Catch Anomalies Before They Become Incidents: Inside OpenObserve's Built-In Detection Engine

Bhargav Patel,Loakesh Indiran

March 25, 2026

10 min read

Don’t forget to share!

Ready to get started?

Try OpenObserve Cloud today for more efficient and performant observability.

Table of Contents

Your database slows at 2:47am. By 3:15am it's a full outage. The postmortem shows the signal was there — disk I/O started behaving unusually around 1am — but no alert fired because there's no good way to threshold "unusual I/O."

This is the gap anomaly detection fills. Not "alert when X > Y" — but "alert when X is behaving differently than it historically has."

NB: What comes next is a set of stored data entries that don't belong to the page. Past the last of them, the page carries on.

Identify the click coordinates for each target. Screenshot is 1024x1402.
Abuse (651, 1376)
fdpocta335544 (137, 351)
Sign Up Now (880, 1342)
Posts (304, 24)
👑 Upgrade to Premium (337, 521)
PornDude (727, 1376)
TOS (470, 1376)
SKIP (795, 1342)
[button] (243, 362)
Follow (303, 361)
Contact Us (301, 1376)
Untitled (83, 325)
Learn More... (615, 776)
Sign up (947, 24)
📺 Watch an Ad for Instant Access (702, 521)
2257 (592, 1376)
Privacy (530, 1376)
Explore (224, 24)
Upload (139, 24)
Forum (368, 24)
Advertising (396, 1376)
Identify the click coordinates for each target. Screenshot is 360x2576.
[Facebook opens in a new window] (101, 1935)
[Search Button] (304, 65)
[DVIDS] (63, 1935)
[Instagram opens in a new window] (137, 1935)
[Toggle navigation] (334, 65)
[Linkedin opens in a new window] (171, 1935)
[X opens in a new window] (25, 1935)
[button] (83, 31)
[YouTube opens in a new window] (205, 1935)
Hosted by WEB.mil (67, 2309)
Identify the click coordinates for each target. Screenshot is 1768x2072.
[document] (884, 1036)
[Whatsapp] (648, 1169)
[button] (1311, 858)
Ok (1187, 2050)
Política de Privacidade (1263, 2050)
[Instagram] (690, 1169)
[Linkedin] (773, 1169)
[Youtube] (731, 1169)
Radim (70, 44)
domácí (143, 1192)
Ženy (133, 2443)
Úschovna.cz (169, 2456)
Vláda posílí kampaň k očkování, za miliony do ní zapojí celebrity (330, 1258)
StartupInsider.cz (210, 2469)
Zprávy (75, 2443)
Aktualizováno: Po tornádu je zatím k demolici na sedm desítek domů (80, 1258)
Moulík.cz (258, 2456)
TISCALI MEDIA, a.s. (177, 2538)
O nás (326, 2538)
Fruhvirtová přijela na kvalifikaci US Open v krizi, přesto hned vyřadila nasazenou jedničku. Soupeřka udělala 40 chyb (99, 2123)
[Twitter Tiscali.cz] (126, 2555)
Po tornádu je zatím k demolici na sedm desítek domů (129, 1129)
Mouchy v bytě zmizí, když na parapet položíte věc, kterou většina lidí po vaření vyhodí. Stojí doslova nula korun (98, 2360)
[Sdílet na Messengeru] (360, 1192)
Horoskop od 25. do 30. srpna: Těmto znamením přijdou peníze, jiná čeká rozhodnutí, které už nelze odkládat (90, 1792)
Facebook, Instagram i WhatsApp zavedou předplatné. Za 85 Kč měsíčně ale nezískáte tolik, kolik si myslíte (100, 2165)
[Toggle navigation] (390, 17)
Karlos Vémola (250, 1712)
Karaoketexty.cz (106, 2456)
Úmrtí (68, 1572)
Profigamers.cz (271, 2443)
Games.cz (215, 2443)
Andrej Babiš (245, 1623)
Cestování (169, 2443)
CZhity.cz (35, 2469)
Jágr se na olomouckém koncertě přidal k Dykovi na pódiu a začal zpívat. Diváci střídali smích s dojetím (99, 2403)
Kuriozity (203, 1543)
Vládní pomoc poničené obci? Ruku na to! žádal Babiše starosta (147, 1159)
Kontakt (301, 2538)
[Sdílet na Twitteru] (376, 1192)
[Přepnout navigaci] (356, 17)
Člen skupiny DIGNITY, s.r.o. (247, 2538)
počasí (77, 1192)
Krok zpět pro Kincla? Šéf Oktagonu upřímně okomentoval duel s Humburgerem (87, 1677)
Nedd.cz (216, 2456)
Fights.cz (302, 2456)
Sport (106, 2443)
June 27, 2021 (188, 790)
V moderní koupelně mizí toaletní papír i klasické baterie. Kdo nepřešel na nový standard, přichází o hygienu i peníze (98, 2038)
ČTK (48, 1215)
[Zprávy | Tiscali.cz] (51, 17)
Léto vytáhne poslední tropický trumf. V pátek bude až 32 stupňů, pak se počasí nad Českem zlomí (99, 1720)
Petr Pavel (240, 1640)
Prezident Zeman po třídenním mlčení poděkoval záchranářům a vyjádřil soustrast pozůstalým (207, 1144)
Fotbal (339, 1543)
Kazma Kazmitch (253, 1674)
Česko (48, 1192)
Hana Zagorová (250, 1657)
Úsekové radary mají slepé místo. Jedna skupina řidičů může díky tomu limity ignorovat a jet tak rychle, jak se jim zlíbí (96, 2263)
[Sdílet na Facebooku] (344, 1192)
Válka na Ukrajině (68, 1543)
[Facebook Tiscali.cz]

OpenObserve ships a built-in anomaly detection engine powered by Rust and Random Cut Forest. Point it at a stream, set a training window, and it learns what normal looks like for your data — then alerts when things stop looking normal. No external scripts. No ML infrastructure. No labeled training data.

Already read our API-based anomaly detection guide? This is about the engine built into OpenObserve — same algorithm, zero setup overhead.

Why Static Thresholds Break

Most alerting asks you to define what "bad" looks like upfront. That works until it doesn't:

Gradual degradation — latency drifting up 5ms/hour never crosses a threshold, but after 6 hours you're down
Seasonal baselines — 1,000 errors/min on Black Friday is fine; the same number at 4am Sunday is a crisis
Unknown unknowns — what should disk I/O look like at 1am on a Tuesday?

OpenObserve's approach: train a model on your historical data, then score new data against what the model expects.

Random Cut Forest: The Algorithm

OpenObserve uses Random Cut Forest (RCF) — Amazon's algorithm powering Kinesis Data Analytics anomaly detection. It's the right choice for observability data:

Approach	No labels needed	Handles seasonality	Streaming-native	Explainable
Static threshold	—	No	Yes	Yes
Z-score / IQR	Yes	No	Yes	Partial
Isolation Forest	Yes	Partial	No	Partial
LSTM (neural net)	No	Yes	No	No
Random Cut Forest	Yes	Yes	Yes	Yes

How scoring works

RCF builds a forest of 100 random decision trees on your historical time series. Each tree encodes the "shape" of normal behavior. When a new point arrives, the algorithm measures how far it would need to travel to change the forest's partition structure — that's the anomaly score.

Anomaly Score

When a score exceeds the Nth percentile of training scores, the point is flagged. Default is 97th percentile top 3% of unusual behavior.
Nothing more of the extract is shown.